SVD decomposition

Question

Let $P$ be a $n\times 1$ vector and $A$ be an $m\times n$ matrix.

Prove that the smallest eigenvalue of $A^TA$ is the solution to the minimizing $P^TA^TAP$ S.T. $P^TP=1$.

I have used SVD to declare $A=UDV^T$, where U is unitary and D is diagonal.

$$A^TA=(UDV^T)^TUDV^T=(DV^T)^TU^TUDV^T=(DV^T)^TDV^T=VD^TDV^T=VD^2V^T$$ Hence: $A^TAV=VD^2V^TV=VD^2$ and for $\lambda=D^2$ $V$ is eigen vector of $A^TA$.

Let us denote $\lambda_1$ as the smallest eigenvalue of $A^TA$, $$P^TA^TAP=P^T(A^TAP)=P^T(\lambda_1P)=\lambda_1$$

Why is this transition correct: $P^T(A^TAP)=P^T(\lambda_1P)$? Can I simply substitute $A^TA$ by the smallest eigenvalue or is it becaus of the minimalization?

Answer 1

Note that $P^TVD^2V^TP$ can be written as $Q^TD^2Q$ where $Q = V^TP$, and that the entries of $D^2$ are the eigenvalues of $A^TA$. Note also that $Q^TQ = P^TP = 1$. Writing $Q = [q_1,\dots,q_n]^T$, we have $$ Q^TD^2Q = \sum_{i=1}^n \lambda_i q_i^2 \leq \sum_{i=1}^n \lambda_1 q_i^2 = \lambda_1 $$

Answer 2

I think there are things to be fixed.

Firstly, $D^TD \neq D^2$, as $D$ is a $m\times n$ matrix. Secondly, for $m,n>1$, $D^2$ is not a number, but rather a matrix. Therefore, it cannot be an eigenvalue.

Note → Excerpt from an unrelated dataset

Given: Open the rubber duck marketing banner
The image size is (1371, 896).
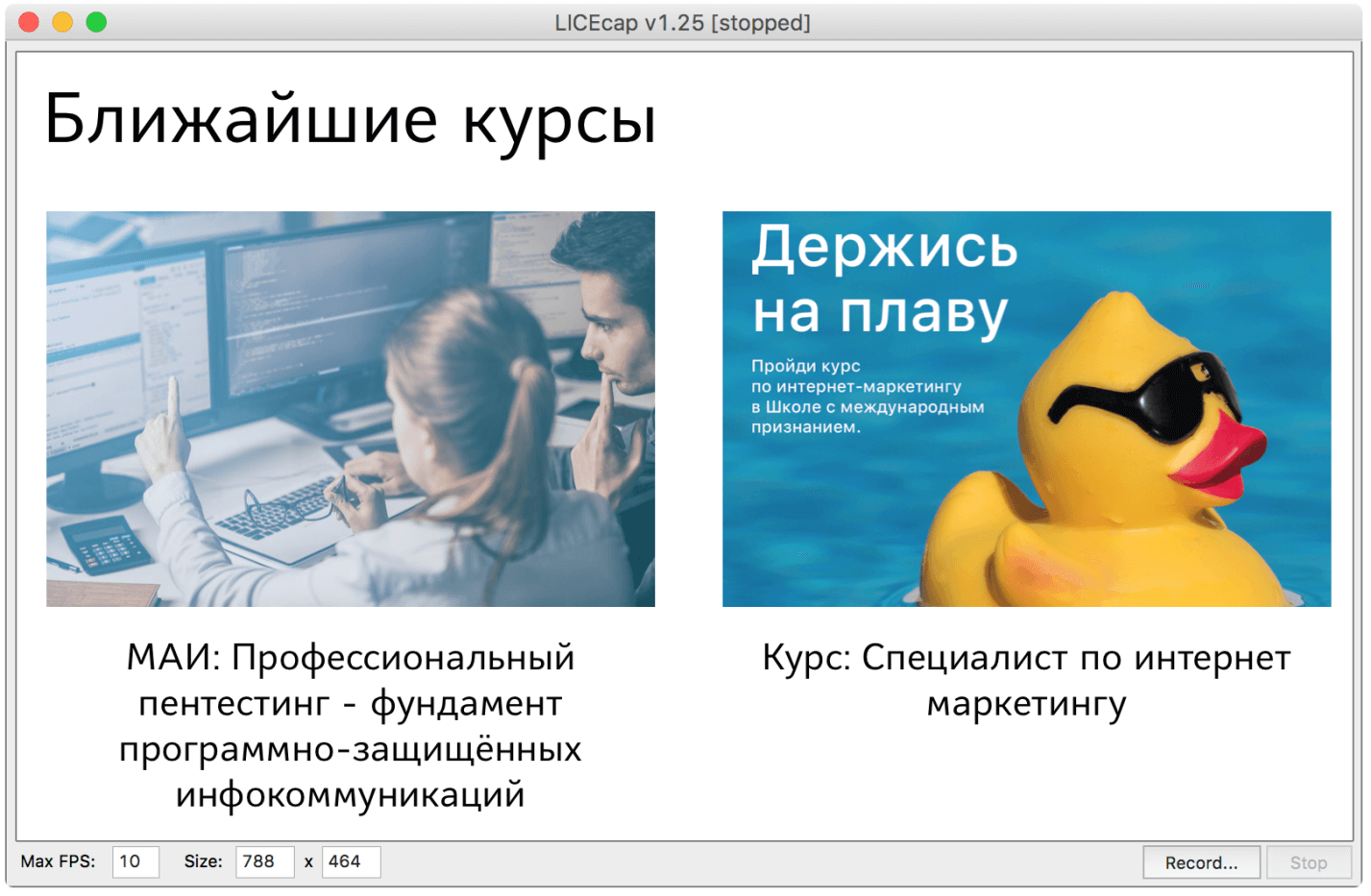Looking at the screenshot, I should [x=1026, y=408].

Also, I suppose that $P$ is $n\times 1$. As $P^TA^TAP$ is a function of the vector variable $P$, in order to minimise it, we can use Lagrange multipliers methods, with the constraint $P^TP=1$.

$F=P^TA^TAP-\lambda (P^TP-1)$

The derivative is

$2P^TA^TA-2\lambda P^T=0 \implies P^TA^TA-\lambda P^T=0$

Further simplification results in

$P^TA^TA-\lambda P^T=0 \implies A^TA-\lambda I=0 \implies (A^TA-\lambda I)P=0$

As $P\neq 0$, we need to have $A^TA-\lambda I$ to be singular. We have it singular if and only if $\lambda$ is an eigenvalue of $A^TA$. For each $\lambda$ there must be a $P$ in the null-space of $A^TA-\lambda I$, such that $(A^TA-\lambda I)P=0$. Therefore, we have pairs of $(\lambda,P)$ that are local extrema. Now, if one writes the last result as

$(A^TA-\lambda I)P=0 \implies A^TAP=\lambda P \implies P^TA^TAP=\lambda P^TP=\lambda$

then it is obvious that the minimum of $P^TA^TAP$ is achieved for the smallest lambda. However, the last thing to check is to see if the function that is being minimised is convex, so we can have the local minimum as a global minimum. The Hessian matrix is $A^TA-\lambda I$ and for $\lambda$ being the minimum eigenvalue it is definitely positive semi-definite and, consequently, convex.